Q_ Mr. May, did you and Butch [i.e., Hamilton] and Peter Charles go to that premises, Butch being the first one in, Butch opening the door; yes or no?

A. No.

[Objection overruled]

Q. Now, isn’t it true, Mr. May, that Peter Charles carried a .22 caliber that night and you and Butch carried a .38 caliber gun that night?

A. It’s not true.

I didn’t carry any gun that night.

Q. And isn’t it true that Butch put money in a hat, you were standing at the door with two guns in your hand?

A. No, it’s not true.

Q. And isn’t it true, Mr. May, that Roz told you and the others in that club that there was a cop in there and you said, “Well, give me your gun. I know you have a gun.”

And that Larry Payton said to you, "I got a gun on him?”

A. No, it's not true.

Q. That’s not true?

Let me ask you this, Mr. May.
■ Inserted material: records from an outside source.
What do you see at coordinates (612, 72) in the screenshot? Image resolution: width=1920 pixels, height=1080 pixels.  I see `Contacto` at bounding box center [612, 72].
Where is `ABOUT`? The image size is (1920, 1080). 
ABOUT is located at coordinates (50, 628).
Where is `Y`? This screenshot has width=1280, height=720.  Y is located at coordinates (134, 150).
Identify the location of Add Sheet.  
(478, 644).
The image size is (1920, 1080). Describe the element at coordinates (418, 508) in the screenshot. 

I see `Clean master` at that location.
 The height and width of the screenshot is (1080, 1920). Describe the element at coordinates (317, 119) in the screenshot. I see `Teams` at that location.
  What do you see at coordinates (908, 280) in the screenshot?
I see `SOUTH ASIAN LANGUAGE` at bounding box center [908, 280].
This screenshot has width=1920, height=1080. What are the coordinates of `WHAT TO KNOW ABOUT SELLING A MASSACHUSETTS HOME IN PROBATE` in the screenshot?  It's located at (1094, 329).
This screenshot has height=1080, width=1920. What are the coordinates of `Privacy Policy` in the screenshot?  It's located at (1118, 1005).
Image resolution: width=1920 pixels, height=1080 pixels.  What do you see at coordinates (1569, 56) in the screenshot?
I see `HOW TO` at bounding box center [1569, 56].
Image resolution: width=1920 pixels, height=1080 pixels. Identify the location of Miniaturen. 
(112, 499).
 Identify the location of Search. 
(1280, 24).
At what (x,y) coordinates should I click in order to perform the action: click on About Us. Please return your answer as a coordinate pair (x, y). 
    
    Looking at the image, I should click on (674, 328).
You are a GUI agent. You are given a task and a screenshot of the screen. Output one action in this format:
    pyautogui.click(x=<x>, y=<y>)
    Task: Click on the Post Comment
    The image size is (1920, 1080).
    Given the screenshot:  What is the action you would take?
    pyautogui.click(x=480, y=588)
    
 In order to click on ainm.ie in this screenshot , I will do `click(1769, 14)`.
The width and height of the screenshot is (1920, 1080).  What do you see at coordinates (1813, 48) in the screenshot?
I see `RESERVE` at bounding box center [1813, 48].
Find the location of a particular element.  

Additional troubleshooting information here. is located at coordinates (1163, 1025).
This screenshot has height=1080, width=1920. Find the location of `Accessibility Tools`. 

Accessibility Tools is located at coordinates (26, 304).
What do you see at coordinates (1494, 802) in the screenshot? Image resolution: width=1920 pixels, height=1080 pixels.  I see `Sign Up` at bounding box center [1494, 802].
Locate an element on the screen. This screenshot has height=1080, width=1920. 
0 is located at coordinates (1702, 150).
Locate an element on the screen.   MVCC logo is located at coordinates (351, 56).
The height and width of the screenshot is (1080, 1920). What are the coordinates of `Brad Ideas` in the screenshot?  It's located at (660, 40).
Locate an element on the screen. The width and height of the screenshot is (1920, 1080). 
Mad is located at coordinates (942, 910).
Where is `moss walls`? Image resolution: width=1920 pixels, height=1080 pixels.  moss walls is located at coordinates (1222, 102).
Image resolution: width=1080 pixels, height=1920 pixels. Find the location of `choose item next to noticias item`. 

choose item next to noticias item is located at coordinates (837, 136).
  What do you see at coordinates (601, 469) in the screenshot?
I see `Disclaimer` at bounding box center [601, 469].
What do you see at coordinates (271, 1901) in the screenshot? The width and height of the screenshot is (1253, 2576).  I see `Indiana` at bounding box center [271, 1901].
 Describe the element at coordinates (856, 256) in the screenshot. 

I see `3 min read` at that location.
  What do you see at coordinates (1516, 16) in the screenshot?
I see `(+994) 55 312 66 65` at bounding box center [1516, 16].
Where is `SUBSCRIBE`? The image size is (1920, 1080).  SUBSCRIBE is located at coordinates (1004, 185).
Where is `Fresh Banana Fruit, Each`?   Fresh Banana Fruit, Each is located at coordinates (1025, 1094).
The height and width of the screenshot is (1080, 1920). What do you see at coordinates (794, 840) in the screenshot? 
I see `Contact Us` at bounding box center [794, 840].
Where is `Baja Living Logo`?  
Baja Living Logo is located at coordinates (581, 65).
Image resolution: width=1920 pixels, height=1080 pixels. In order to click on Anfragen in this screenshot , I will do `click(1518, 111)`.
Do you recall being in the getaway car with Butch and Peter Charles after the robbery?

A. No.

Q. Well, do you remember being asked this question by Mr. Charles and giving him this answer?

A. No.

THE COURT: Being asked this questin by Mr. Charles?

MR. SAMUEL: Yes.

A. No.

Q. Let me ask the question, maybe you will remember.

A. How can I remember if I don’t know Mr. Charles?

THE COURT: Wait for the question, sir.

[Objection overruled]

Q. Now, did you give this answer to Mr. Charles?

A. No.

Q. "Question: You didn’t have to shoot the guy-

“Answer:” to Mr. Charles, "I had a brother that got killed in a robbery and since then if anyone tries anything I’m not hesitating."

Did you say that to Mr. Charles in the car?

A. No.

. According to the government, the informant alleged that Beltrani’s arrest in the Bell case, made outside his duty precinct, was possible only because he was running a bodega in that area at a time when he was supposed to be on duty elsewhere. A question thus arose as to whether Beltrani would lie in the grand jury about the circumstances that led to his presence at the scene of the arrest. In fact no perjury charges were ever filed.

. Payton had already been suspended at the time of trial and there is no suggestion that the degree of discipline imposed hinged in any way on his trial testimony.

. Not insignificantly, Charles testified at his trial to having known both May and Hamilton from the neighborhood.